WHAT YOU ARE ASKED TO DO: How many of the lines below have "computer" in them? Say the number and nothing more.

Collected data entries:
....

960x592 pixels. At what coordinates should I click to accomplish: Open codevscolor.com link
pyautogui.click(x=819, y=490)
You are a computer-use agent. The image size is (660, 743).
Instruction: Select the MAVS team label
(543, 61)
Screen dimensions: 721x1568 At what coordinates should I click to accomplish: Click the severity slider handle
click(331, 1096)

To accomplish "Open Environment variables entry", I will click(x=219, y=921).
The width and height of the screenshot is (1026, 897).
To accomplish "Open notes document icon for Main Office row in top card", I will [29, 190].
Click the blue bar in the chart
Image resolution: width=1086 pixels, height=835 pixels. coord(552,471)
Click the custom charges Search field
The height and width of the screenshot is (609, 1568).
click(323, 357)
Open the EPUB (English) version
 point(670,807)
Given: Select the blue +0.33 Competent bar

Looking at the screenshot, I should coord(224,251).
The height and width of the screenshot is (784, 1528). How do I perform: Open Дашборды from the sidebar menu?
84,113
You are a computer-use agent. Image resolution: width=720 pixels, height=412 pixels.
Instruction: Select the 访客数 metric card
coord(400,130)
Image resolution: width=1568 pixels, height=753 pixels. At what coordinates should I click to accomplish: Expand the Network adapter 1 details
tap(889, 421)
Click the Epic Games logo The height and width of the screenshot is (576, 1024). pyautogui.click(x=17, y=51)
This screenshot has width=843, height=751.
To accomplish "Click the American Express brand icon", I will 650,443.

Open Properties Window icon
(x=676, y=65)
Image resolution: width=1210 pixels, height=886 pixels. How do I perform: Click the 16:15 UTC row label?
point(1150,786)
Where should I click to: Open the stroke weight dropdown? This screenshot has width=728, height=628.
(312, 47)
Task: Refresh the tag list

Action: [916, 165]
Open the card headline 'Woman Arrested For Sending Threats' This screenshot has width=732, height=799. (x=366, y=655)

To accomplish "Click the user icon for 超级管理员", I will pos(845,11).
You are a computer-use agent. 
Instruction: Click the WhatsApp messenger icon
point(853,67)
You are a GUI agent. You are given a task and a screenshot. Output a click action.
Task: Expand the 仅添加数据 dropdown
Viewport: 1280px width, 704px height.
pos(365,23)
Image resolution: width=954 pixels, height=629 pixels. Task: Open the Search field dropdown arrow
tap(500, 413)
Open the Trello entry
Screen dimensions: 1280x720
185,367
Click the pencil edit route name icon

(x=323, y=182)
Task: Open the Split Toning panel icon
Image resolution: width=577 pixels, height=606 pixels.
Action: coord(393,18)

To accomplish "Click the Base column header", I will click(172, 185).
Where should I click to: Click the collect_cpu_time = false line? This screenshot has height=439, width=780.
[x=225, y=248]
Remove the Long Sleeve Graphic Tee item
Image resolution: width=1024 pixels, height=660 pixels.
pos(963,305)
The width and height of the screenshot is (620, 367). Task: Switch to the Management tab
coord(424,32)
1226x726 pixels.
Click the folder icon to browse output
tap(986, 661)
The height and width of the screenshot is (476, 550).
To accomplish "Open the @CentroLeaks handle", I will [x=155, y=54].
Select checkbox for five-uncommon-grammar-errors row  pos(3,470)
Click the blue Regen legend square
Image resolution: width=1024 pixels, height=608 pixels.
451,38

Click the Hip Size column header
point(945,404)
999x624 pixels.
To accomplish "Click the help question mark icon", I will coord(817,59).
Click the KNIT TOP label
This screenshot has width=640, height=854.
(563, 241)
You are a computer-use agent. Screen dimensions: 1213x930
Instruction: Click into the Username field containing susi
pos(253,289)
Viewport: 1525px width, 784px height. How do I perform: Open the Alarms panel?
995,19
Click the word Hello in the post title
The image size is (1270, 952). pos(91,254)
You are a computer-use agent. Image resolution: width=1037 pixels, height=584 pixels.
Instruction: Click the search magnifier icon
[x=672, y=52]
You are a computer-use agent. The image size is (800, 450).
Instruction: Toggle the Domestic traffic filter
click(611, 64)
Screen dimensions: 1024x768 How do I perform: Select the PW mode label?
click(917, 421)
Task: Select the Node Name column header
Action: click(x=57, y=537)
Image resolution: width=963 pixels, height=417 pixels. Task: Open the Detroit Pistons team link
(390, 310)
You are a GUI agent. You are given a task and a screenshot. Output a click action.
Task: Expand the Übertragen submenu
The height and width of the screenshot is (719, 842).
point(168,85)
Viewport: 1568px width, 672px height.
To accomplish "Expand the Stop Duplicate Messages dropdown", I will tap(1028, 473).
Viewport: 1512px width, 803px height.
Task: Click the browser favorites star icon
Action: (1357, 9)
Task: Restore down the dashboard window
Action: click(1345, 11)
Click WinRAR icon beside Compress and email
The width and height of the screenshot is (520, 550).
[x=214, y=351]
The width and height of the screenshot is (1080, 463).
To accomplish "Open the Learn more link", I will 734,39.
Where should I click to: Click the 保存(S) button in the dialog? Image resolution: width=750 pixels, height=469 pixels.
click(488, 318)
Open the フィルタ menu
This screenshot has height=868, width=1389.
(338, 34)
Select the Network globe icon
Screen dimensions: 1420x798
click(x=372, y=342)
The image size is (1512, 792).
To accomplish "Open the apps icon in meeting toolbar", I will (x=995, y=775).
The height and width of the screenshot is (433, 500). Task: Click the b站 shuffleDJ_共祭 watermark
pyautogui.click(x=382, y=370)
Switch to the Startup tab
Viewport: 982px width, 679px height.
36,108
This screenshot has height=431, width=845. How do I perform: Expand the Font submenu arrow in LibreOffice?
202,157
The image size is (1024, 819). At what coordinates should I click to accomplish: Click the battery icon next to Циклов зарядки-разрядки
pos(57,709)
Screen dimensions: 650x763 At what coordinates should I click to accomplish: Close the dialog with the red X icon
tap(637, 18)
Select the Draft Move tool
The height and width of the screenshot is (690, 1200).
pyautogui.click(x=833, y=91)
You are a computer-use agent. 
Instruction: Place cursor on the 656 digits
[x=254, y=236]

....

ANSWER BOX: 7